Charges laid against Edmonton man with 462 stolen catalytic converters in his trailer

Some of the catalytic converters Edmonton police have seized as evidence following a four-month investigation that led to charges against a 24-year-old Edmonton man. (Submitted by Edmonton Police Service)

The Alberta government introduced legislation Thursday that would require scrap metal dealers to report to police all transactions involving commonly stolen metals and items such as catalytic converters.

Bill 25, the Protecting Alberta Industry from Theft Act, 2020, was tabled hours after Edmonton police released details about the arrest of a man caught with 462 stolen catalytic converters.

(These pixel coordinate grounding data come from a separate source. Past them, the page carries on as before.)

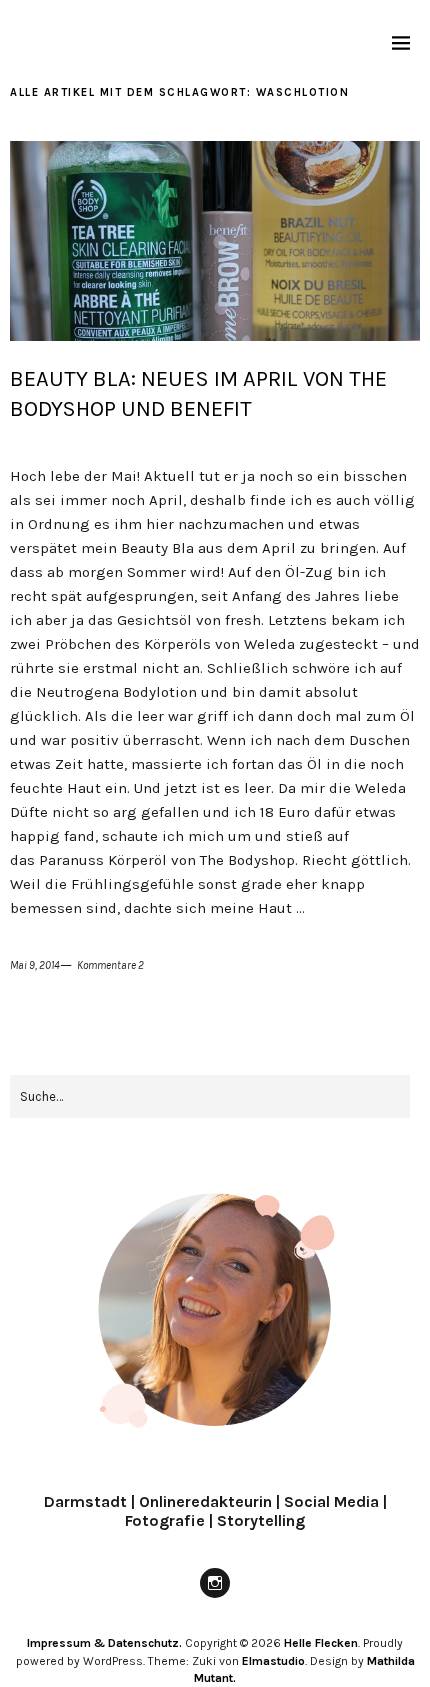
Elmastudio (273, 1661)
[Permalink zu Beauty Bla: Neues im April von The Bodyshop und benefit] (215, 335)
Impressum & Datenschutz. (104, 1643)
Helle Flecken (321, 1643)
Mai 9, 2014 (35, 965)
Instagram (215, 1597)
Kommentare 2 (110, 965)
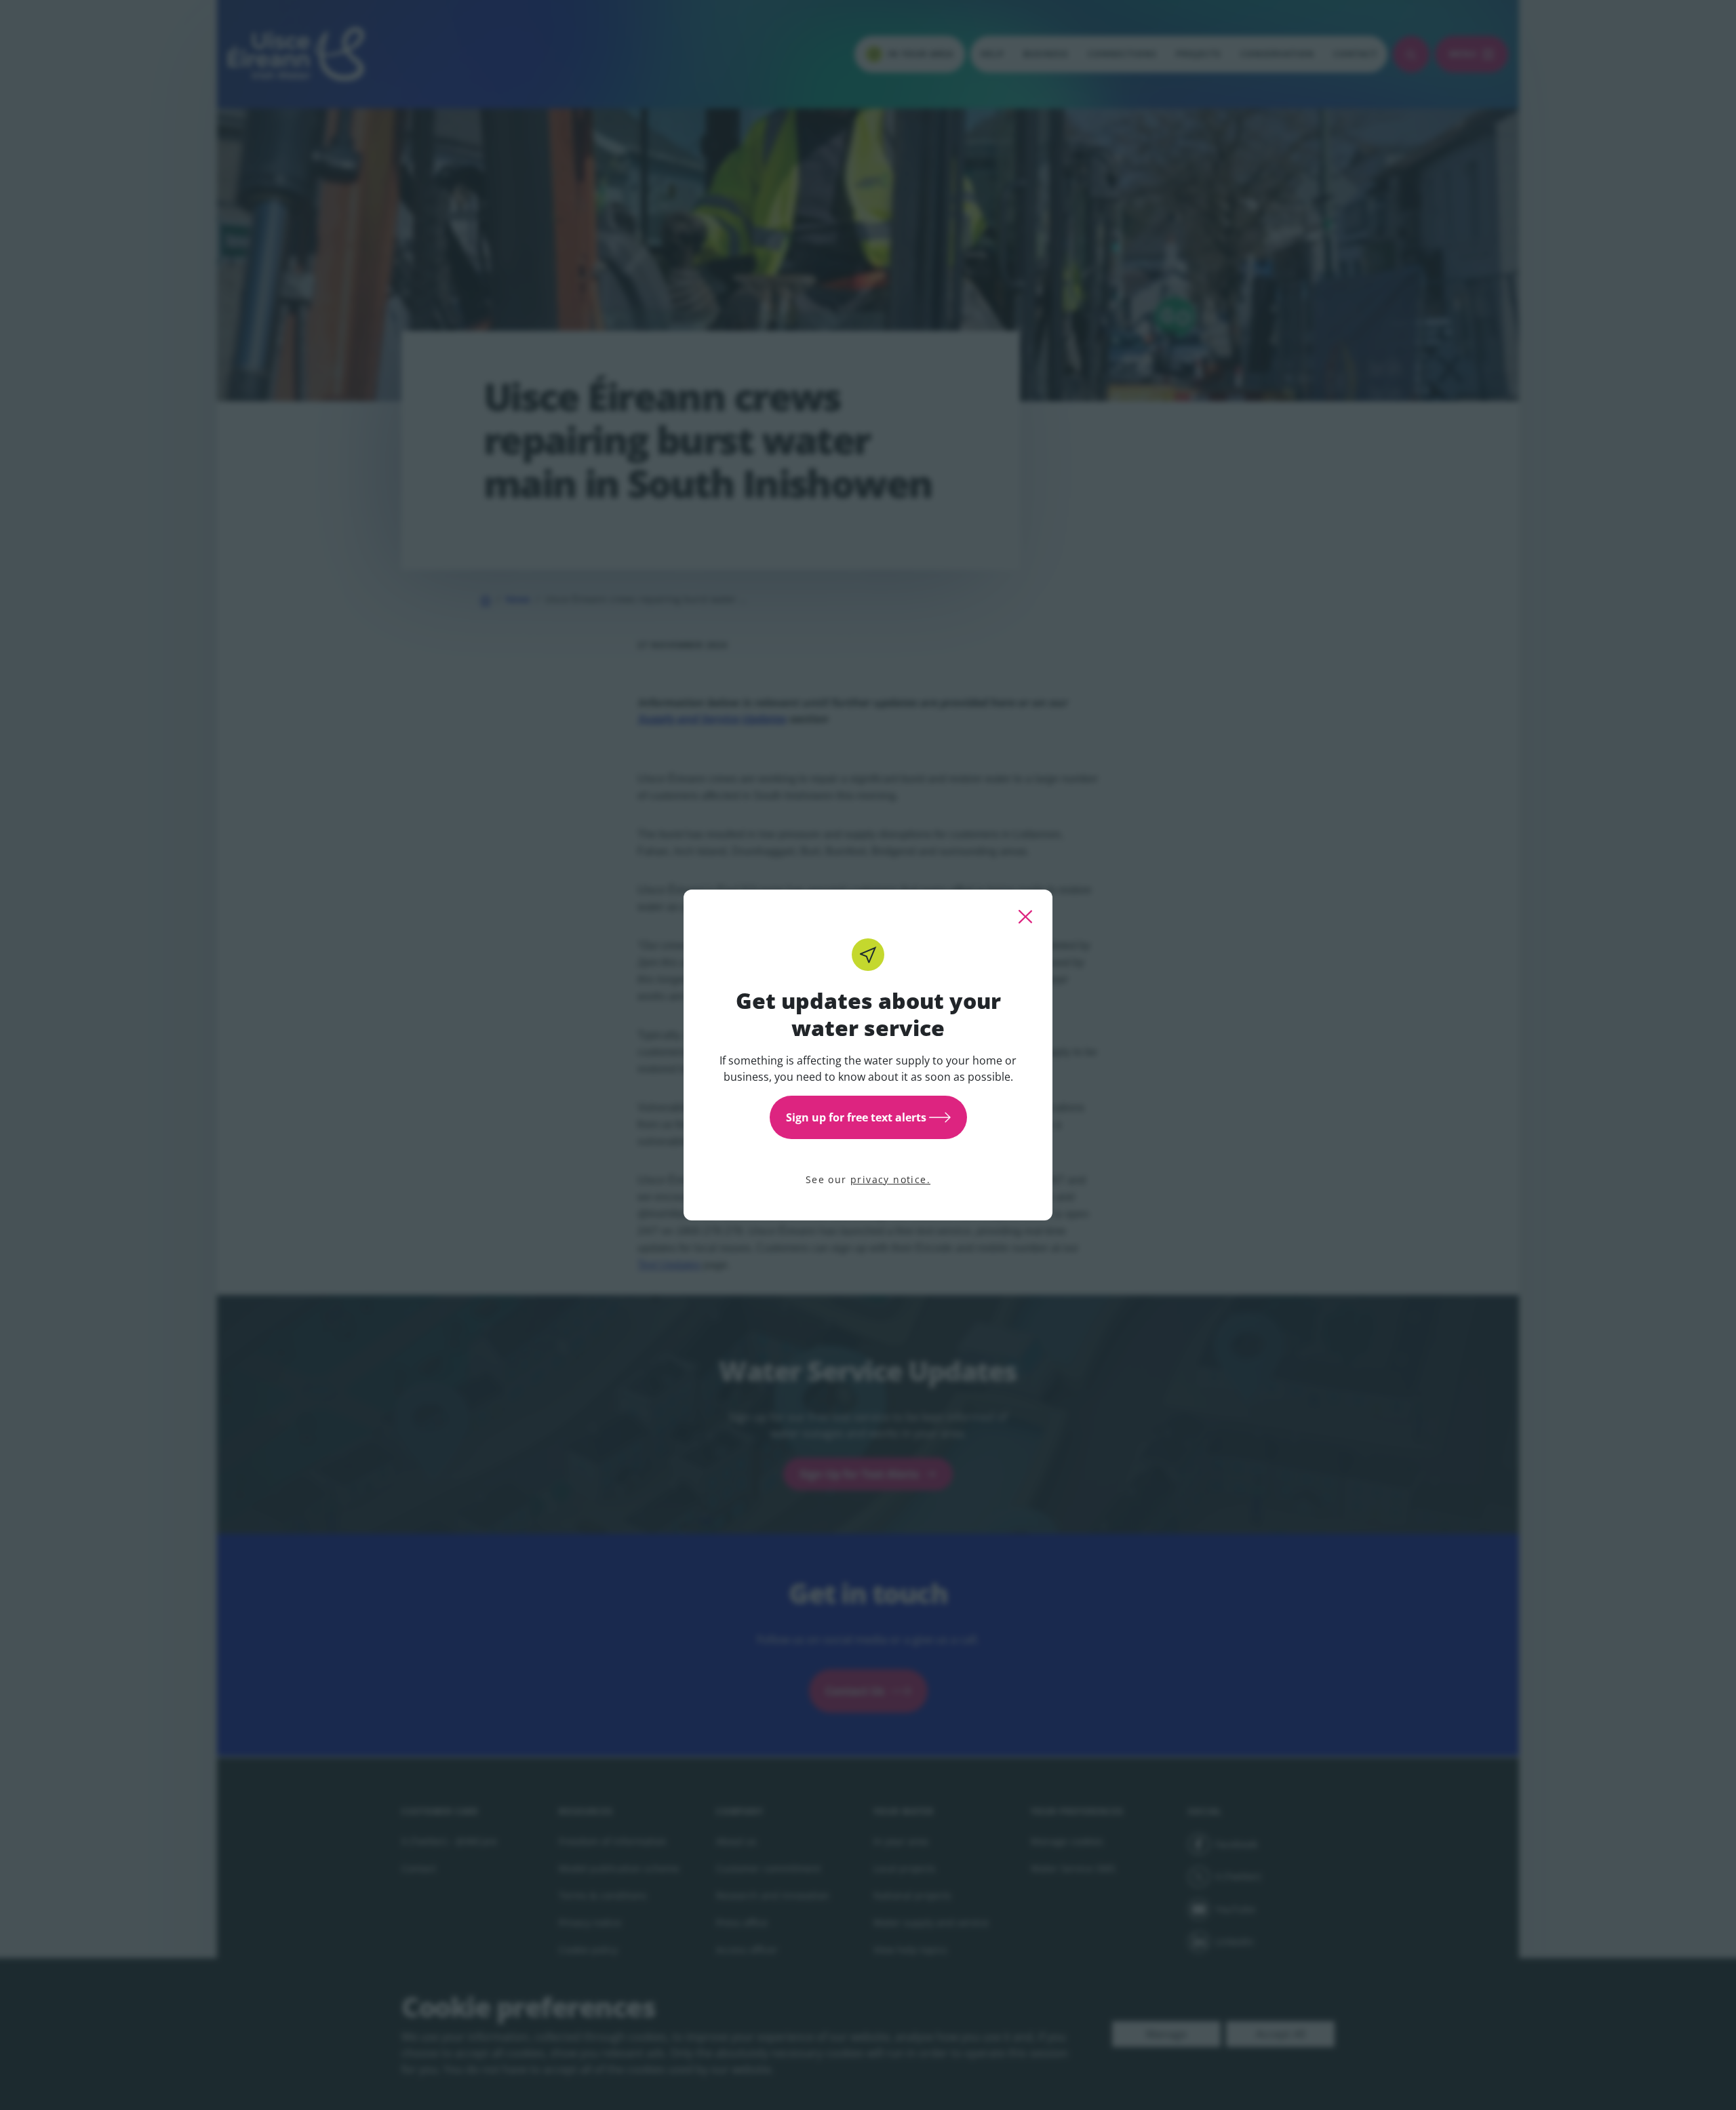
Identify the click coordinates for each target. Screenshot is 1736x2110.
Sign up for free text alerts (856, 1117)
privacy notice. (890, 1179)
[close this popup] (1025, 916)
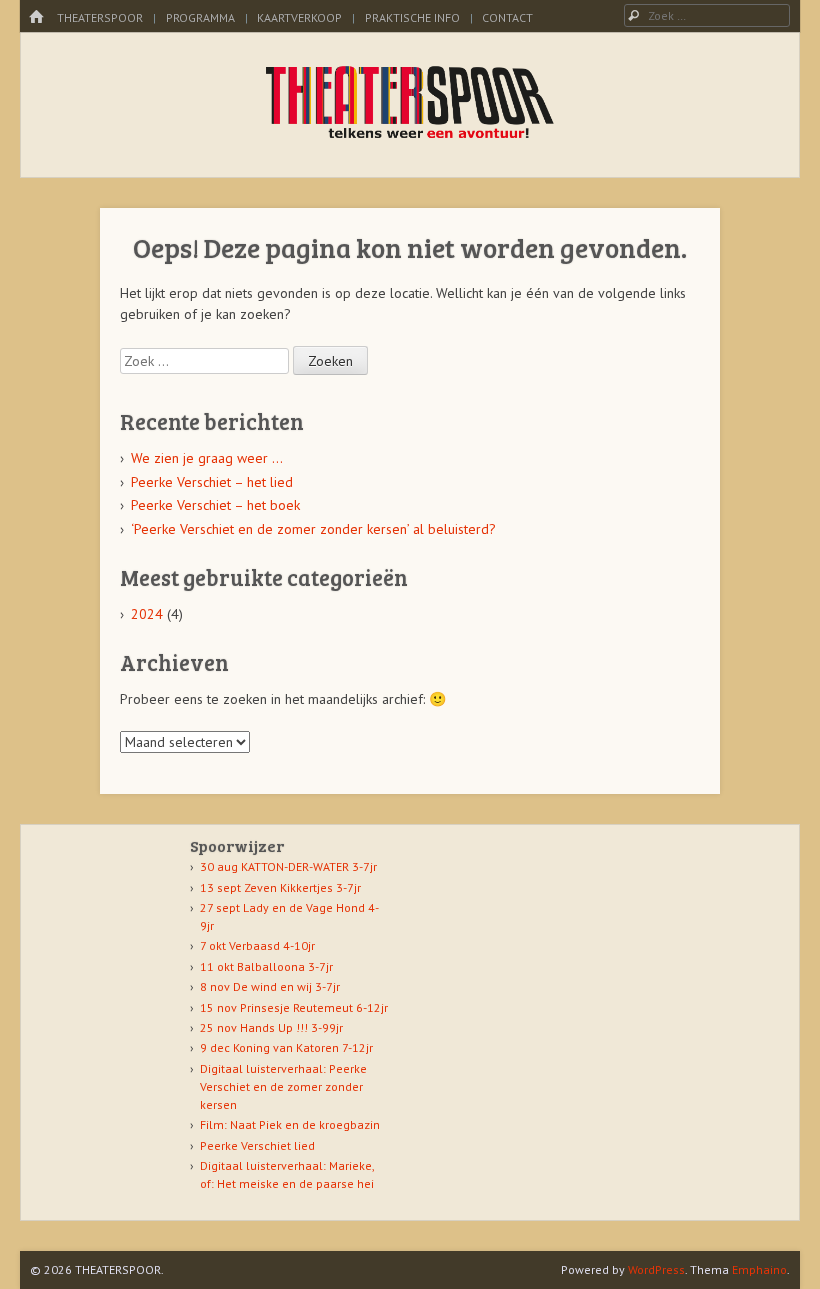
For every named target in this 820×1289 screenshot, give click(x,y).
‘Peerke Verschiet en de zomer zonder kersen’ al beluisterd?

If passed, the legislation would make it harder for criminals to sell stolen goods and impose tougher penalties on those who do, the government said in a news release.

"Thieves terrify property and business owners by trespassing and stealing materials such as copper wire and industrial batteries, and frequently damage and interfere with critical systems like electrical lines, telecommunications networks and transportation infrastructure," the news release said.

To combat metal theft, the government proclaimed the Scrap Metal Dealers and Recyclers Identification Act  in the fall of 2019. The bill passed in 2013 but previous governments never brought into force.

On Thursday, Edmonton police said a local man who was pulling a storage trailer filled with 462 stolen has been charged in connection with a major ring involving the theft and sale of the valuable auto parts.

The June 11 arrest ended a four-month investigation, which began when police became aware of multiple people cutting catalytic converters off vehicles and selling them to the 24 year old, police said in a news release.

"This individual was preying on people who have been struggling to stay afloat financially right now, many of whom have been laid off or out of work as a result of COVID-19," Staff Sgt. Steven Chwok said in the release.

Converters are part of a vehicle's exhaust system, converting pollutants to less toxic material before they're expelled. The part is targeted because it contains high-value metals, which are then sold at scrap metal yards.

Through the course of the investigation, police observed meetings in back alleys and parking lots where people were seen placing catalytic converters — or duffel bags suspected of containing them — into trucks driven by the man who was later charged.

That led them to a northeast Edmonton "stash pad," a storage locker where the converters were being stored before being sold to recyclers, police said.

The man was arrested on June 11 while driving west on Highway 16 toward Spruce Grove. The trailer he was pulling contained 462 catalytic converters, which would have been worth about $300,000 when sold for scrap. 

With an average cost of about $2,000 to replace and repair the damage, the total cost to vehicle owners would be more than $900,000, police said in the release.

"The investigating members are well aware of the financial burden citizens have experienced replacing these converters on their vehicles," said Chwok.

Since February, 756 catalytic converters have been stolen from vehicles in Edmonton, police said. More than 1,000 such thefts have been reported to police since October.

A 24-year-old Edmonton man has been charged with trafficking stolen property, possession of stolen property for the purpose of trafficking, possession of property obtained by crime and money laundering.

If Bill 25 becomes law, the new provisions would be implemented in two stages to give stakeholders time to adjust and comply.

On Sept. 1, new provisions would include a requirement for sellers to provide government-issued photo ID. Dealers would be required to record and retain the seller's ID information, as well as details of the transaction.

On Nov. 1, additional provisions would include requirements for dealers to report transactions to law enforcement and for all payments to be made using traceable forms of currency, such as electronic transfers or cheques.

The proposed legislation includes increased fines:

  • For individuals, the penalty for a first offence would be a $10,000 fine or one year in jail, or both (up from $5,000). The fine for second or subsequent offences would be $25,000 or one year in jail, or both (up from $15,000).

For corporations the fine for a first offence would be $50,000 (up from $15,000) and for second or subsequent offences the fine would be $200,000 (up from $50,000).